> Problems to solve
(1) Reproduce the passage of the Confluence email from "Folks, I can" up to and including "fix the problem...".
(2) In the Confluence email, what is the name of the Confluence plugin Pier wrote?
(3) Carry on writing the Confluence email from its last sentence.

> Document extract
──────────

Hi All,
Noticed this from yesterday on the infra mailing list. I don't think
Pier's solution will do what we want but it at least gives insight
into why ASF does not want Confluence running on their servers.
I am going to ask about trying to set up confluence on a zone...
P.S. Sorry for the forward instead of a url pointer, I could not find
an archive of [EMAIL PROTECTED]
TTFN,
Bill Dudney
MyFaces - http://myfaces.apache.org
Cayenne - http://incubator.apache.org/projects/cayenne.html
Begin forwarded message:
From: Pier Fumagalli <[EMAIL PROTECTED]>
Date: March 18, 2006 6:22:43 PM MST
To: Apache Infrastructure <[EMAIL PROTECTED]>
Subject: Confluence take 2
DO NOT SHOOT THE MESSENGER! :-) Please, read below before you flame
the bejesus out of me!
Folks, I can understand why you people don't want to run Confluence
on the ASF servers (yep, it's a hog, as big as Jira), but a lot of
people want it, so, rather than ranting about all its benefits,
some months ago I went to the drawing board and started trying to
fix the problem...
I think that what we want is a wiki that isn't going to kill the
entire server when Slashdot points to it (or at least, that's what
I feel is the main concern), and that even if it's down, well, at
least the content and the doccos are up and visible.
I've used Confluence for years now and I can understand why lots of
people want to use it, but having to administer my servers, well, I
feel your pain! When I started my "fix" I had a chat with Jeff and
I showed him what I came out with, and this weekend I met Mads, and
he re-confirmed me that I was going in the right direction...
So, what's this all about? Well, I wrote a small confluence plugin
<http://could.it/confluence-autoexport-plugin.html> called
"AutoExport". What it does is that it listens to update/create/
remove events within confluence and exports (or better
synchronizes) the content in confluence with a set of files on a
disk, so that they can be served by Apache (it rewrites links in
the HTML, exports attachments, pre-processes thumbnails,
everything)...
Basically if you look at "http://could.it/", it's all backed by
Confluence itself, but it's served directly by Apache from the
disk. Confluence uses 64 megs of ram (the JVM is limited) and
unless someone is editing something, it's doing absolutely nothing
(the only "extra" thing it does, is that when a page is saved, a
file is written on the disk using Velocity).

──────────

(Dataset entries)
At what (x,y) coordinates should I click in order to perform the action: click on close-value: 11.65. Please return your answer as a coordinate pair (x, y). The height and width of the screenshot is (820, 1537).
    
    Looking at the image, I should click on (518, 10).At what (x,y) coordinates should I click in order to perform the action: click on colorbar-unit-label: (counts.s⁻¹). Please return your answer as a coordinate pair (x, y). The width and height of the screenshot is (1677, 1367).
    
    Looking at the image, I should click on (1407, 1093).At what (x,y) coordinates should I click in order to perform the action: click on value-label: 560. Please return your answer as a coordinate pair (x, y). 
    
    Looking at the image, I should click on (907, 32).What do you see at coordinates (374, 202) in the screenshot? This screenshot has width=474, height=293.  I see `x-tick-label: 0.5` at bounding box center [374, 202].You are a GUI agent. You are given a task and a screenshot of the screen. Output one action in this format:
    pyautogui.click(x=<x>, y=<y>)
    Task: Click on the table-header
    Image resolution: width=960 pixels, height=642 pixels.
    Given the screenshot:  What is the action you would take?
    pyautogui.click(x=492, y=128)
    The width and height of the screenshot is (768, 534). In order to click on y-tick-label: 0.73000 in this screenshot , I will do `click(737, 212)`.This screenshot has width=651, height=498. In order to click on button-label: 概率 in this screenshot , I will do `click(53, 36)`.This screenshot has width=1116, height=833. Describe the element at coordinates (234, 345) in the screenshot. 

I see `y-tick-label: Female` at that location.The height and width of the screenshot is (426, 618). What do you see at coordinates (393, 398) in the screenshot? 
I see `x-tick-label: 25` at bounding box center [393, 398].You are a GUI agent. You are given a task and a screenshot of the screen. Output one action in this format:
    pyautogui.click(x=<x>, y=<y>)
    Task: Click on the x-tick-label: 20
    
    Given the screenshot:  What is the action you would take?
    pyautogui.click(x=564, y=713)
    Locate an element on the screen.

──────────

> Numbered answers
(1)
Folks, I can understand why you people don't want to run Confluence
on the ASF servers (yep, it's a hog, as big as Jira), but a lot of
people want it, so, rather than ranting about all its benefits,
some months ago I went to the drawing board and started trying to
fix the problem...

(2) It is called "AutoExport".

(3)
And it's easy to install/configure/use... I've made my "sales
pitch" for the Atlassian Codegeist <http://confluence.atlassian.com/
display/CODEGEIST/AutoExport+for+Confluence> (you can see some
screenshot, read some of the features).
Now, I want to be bold and install it on for the ASF. I can open up
my server if people want but I only have a 2 megs synchronous pipe
(it's not a crappy ADSL, but still, it's only 2 Megs). Otherwise,
if someone is nice enough to give me a root password, I was
thinking to install it directly on one of the ASF's servers (I was
thinking Ajax, Mads mentioned Brutus this weekend).
My idea is to lock-down the entire confluence wiki to those people
with the right to edit the documents (basically the committers on
the projects willing to use Confluence) and to allow anonymous
access _only_ through the auto-exported content (that's what I do
on http://Could.IT , you the only thing you can see of Confluence
itself without a password is the login page http://could.it/wiki/ )
So, what do you think? Shall we give it a try? I've been running
this for roughly two months now, and it works nicely. I'm coming
out with it only now because the Atlassian CodeGeist forced me to
clean up the code and to make all those usability improvements that
were lacking on the old version (template editing through the
browser, nice configuration integrated with Confluence, blablabla).